By Errol D. Allen
When speaking with managers in the customer service industry, this comment is often repeated – “I just wish I could get my people to show more empathy toward the customer.” Empathy – The big E word in customer service. One’s ability to sincerely interject this trait in customer service is critical. It’s important to properly express empathy when customers are upset or angry with your company’s products or services. Let’s look at a few ways to express empathy.
How Would I Feel? – Empathy is the art of putting one’s self in another’s shoes. One could contemplate, “If I were in this situation, how would I feel?” The action of mentally pausing to consider this question allows one to “feel” what the other person is actually experiencing. When customers are unhappy, upset, or disgruntled, they usually just want someone to listen to and acknowledge their particular situation. When customers feel “heard”, more often than not, their level of discontentment is reduced. It’s important to place one’s self in the customer’s shoes!
What Would I Expect? – When exercising your empathy skills, it should be natural to ask yourself, “What would I expect as a resolution if I was experiencing this situation?” If you know what you would expect, examine your options for the best way to resolve the customer’s situation. Should your options not include what you feel might be the best solution, make suggestions to upper management to get additional options included to insure customers are satisfied with your offerings for resolving the situation. When customers feel that you’ve provided the optimal solution for their situation, the chances of retaining them as customers are greatly enhanced.
Do I Trust You? – When assisting an unhappy, upset, or disgruntled customer, exercising empathy helps to build rapport and establish trust. Think about it – if someone is indifferent towards your situation, how can you trust that they will put forth their best efforts to provide the appropriate resolution? Ask yourself, “How can I get this person to know that I understand and truly empathize with their situation?” Once the person truly feels that you are sincere when exercising empathy, they are more than likely to accept the offered resolution.
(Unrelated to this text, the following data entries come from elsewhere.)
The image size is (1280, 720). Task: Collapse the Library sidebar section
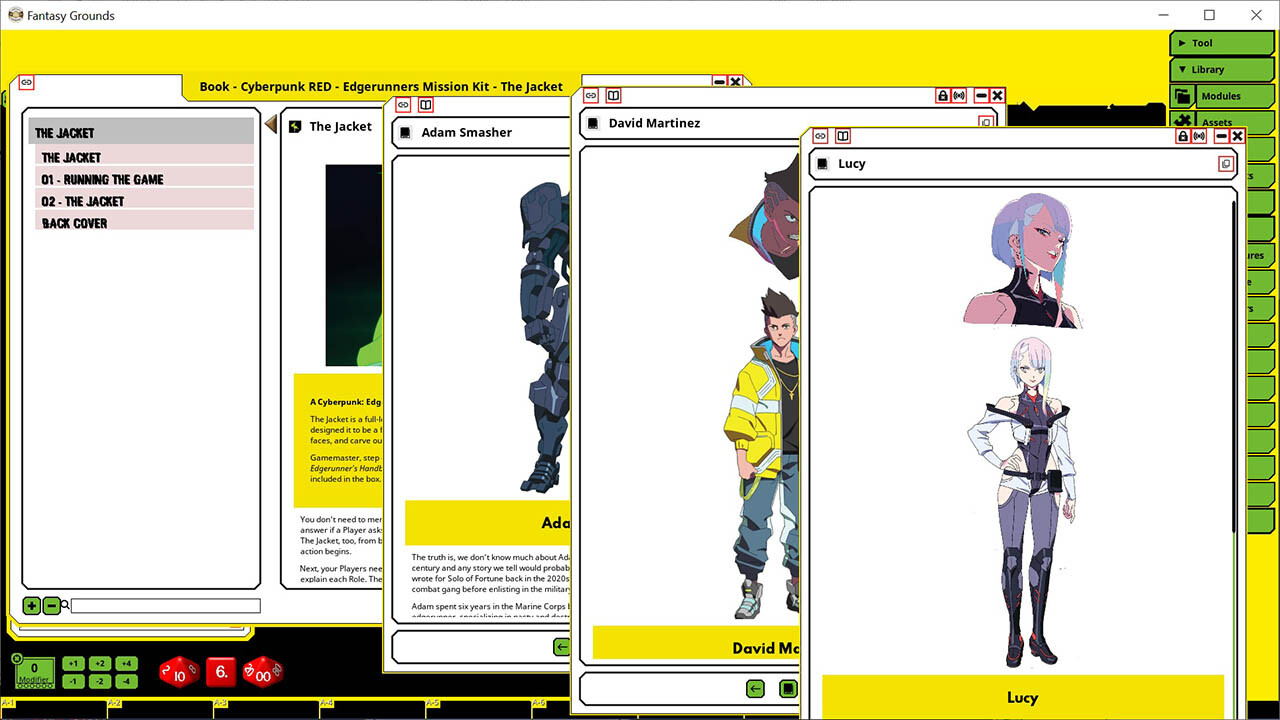click(1221, 69)
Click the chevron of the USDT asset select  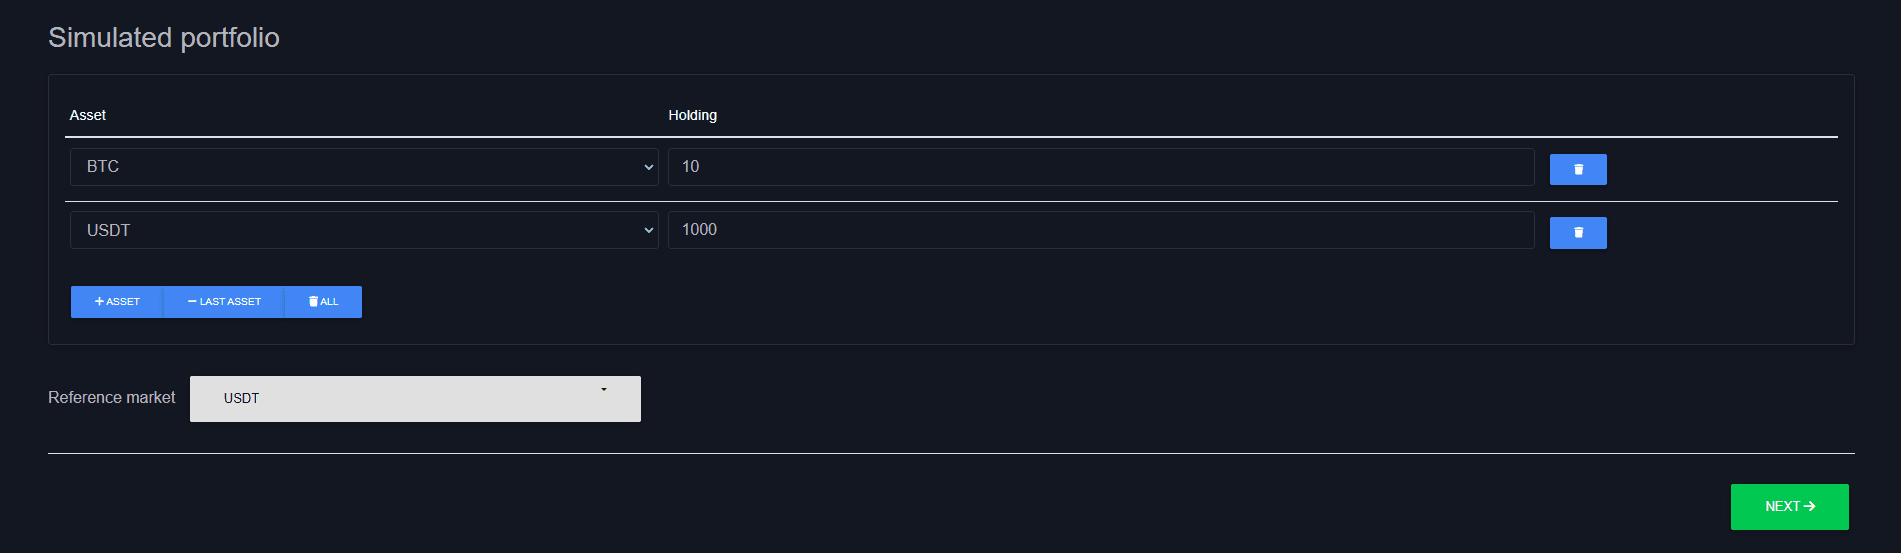(x=648, y=230)
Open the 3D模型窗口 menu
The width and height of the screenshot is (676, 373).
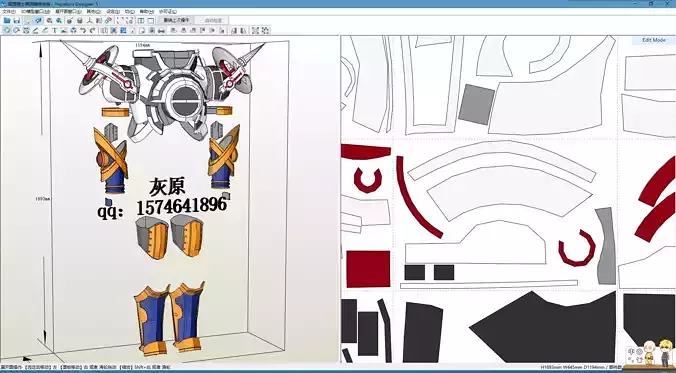coord(35,11)
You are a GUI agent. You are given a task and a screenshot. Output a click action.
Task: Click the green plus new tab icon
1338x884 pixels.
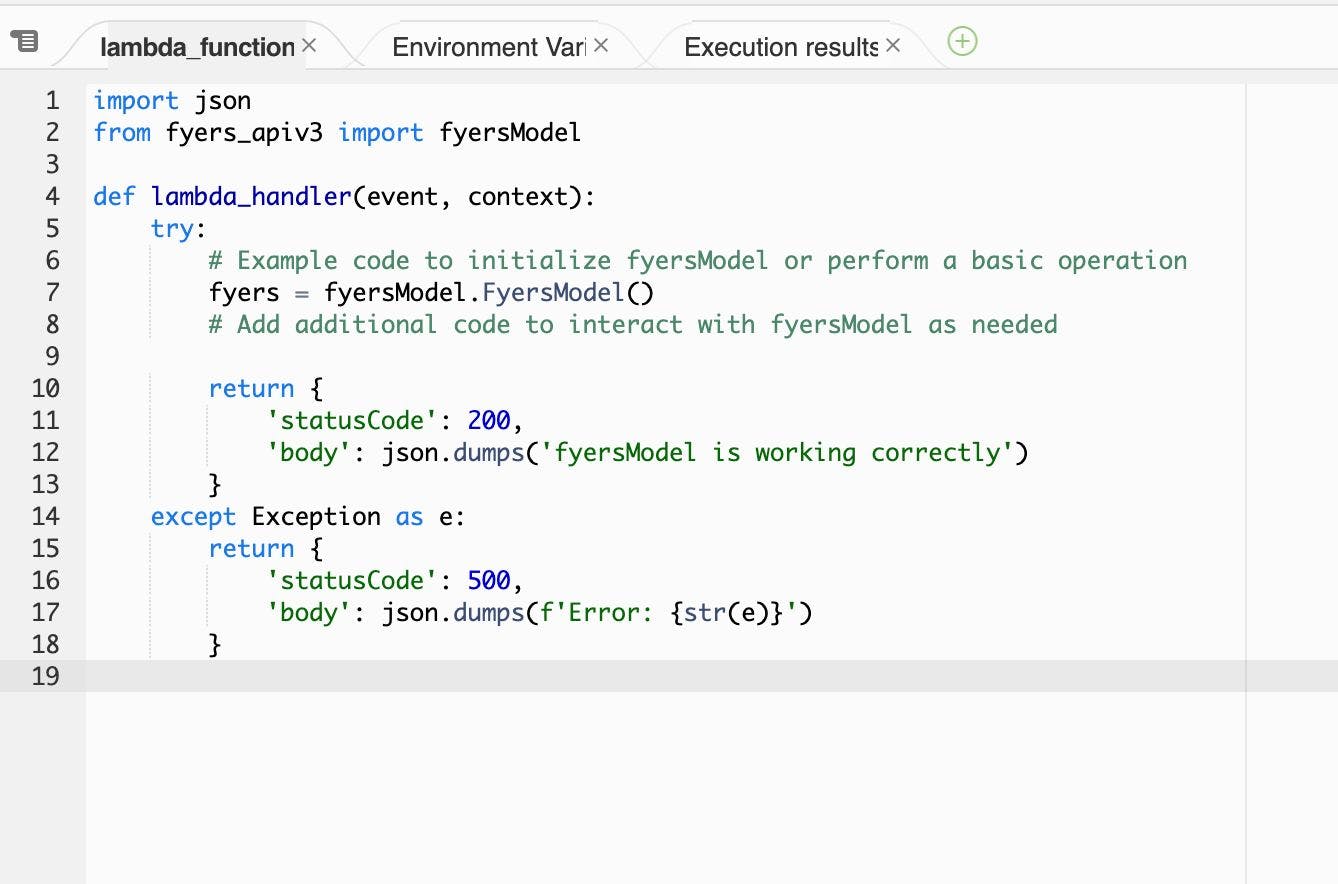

Are You Listening? – In order to empathize with others, you must first be willing to listen to their story. Utilizing effective listening skills is paramount to the customer feeling that you are being empathetic. When face-to-face with customers, be sure to maintain eye contact as this indicates to the customer that you’re focused on them. Watch your body language and facial expressions as these are indicators of how you truly feel about the customer’s situation. It’s pretty easy for customers to determine if you’re really paying attention to what they’re saying when face-to-face. When on the phone with customers, your voice tone and inflections provide assurance that you are listening.
Allow the customer to get their whole story out before attempting to offer a solution. Interject with, “I understand your frustration.” or “I too would be unhappy if I was in this situation” when the customer pauses while voicing their displeasure. These interjections are indicators to the customer that you are in fact listening. Restate the customer’s issue to reassure them that you were in fact listening and understand their situation. Effective listening skills are the foundation for empathizing with customers. Remember, more listening and less talking leads to retaining an upset customer.
Employing the art of empathy can be the difference in your attempt to retain an angry customer. Empathize sincerely by asking yourself – “How would I feel?”, “What would I expect?”, “Do I trust you?”, and “Are you listening?”